On a positive note, Hayden is the running inspiration for a new friend, Becky Boustselis.  We just learned of this group http://www.whoirun4.com/.  They link mental and emotion encouragement for both runner and honorary runner bringing awareness of the differently abled.  It is so fun, like having a great pen pal.

Hayden also had his annual Medicaid evaluation and the nurse said he scored the highest of anyone in the system right now(as Hayden vomited blood as the evaluator walked through the door).  Not exactly the best news you want to hear but good news as we will be getting more nursing hours.  We love our nurse Dana!  The best news however would be that he no longer qualifies for Medicaid as his health has improved dramatically.

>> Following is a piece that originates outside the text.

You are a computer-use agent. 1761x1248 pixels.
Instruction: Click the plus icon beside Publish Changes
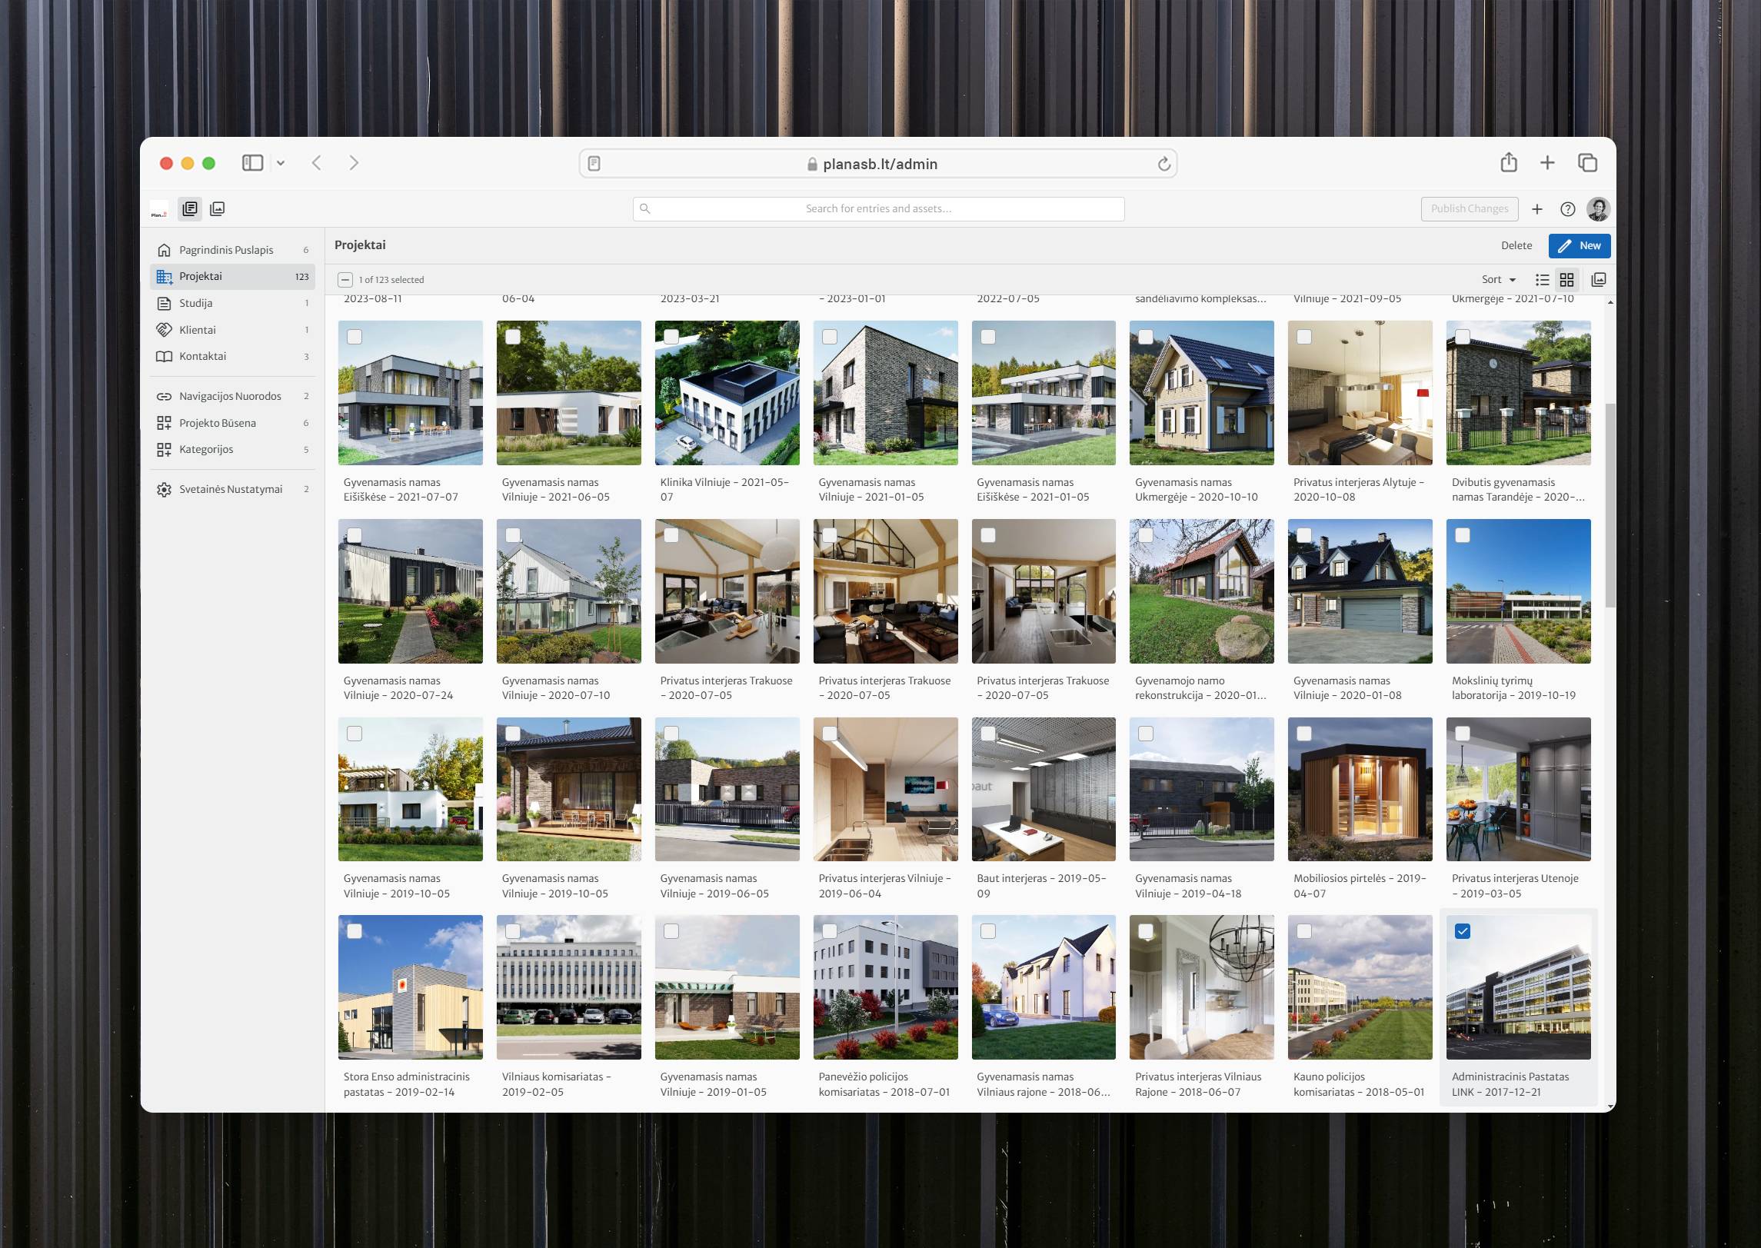click(1536, 208)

Friends & Family:  We feel loved & blessed to have friends to schedule care for Hayden's big sister, Hanna, while we drive back and forth to the hospital.  It is really something humbling to trust our friends for caring for our daughter and for them to love us enough to let us impose.  We will have family coming from Montana to help with the recovery when Hayden is discharged from the hospital hopefully Monday morning.

Many of you ask, what you can do to help?  Help us laugh.  Send Hayden a video on my iphone or e-mail for my ipad.  He loves to play & watch videos.

Don't be afraid to reach out.  You won't bother us at Dell Children's Hospital.  If we are busy, we just won't answer:).

Here is a fun viral news story of a little girl in the hospital that had too many pizzas!childrens-hospital-overwhelmed-with-pizza-after-cancer-patients-window-sign/

Thank you again for all the positive energy, messages, meals and phone calls!
Love,
Hayden & his family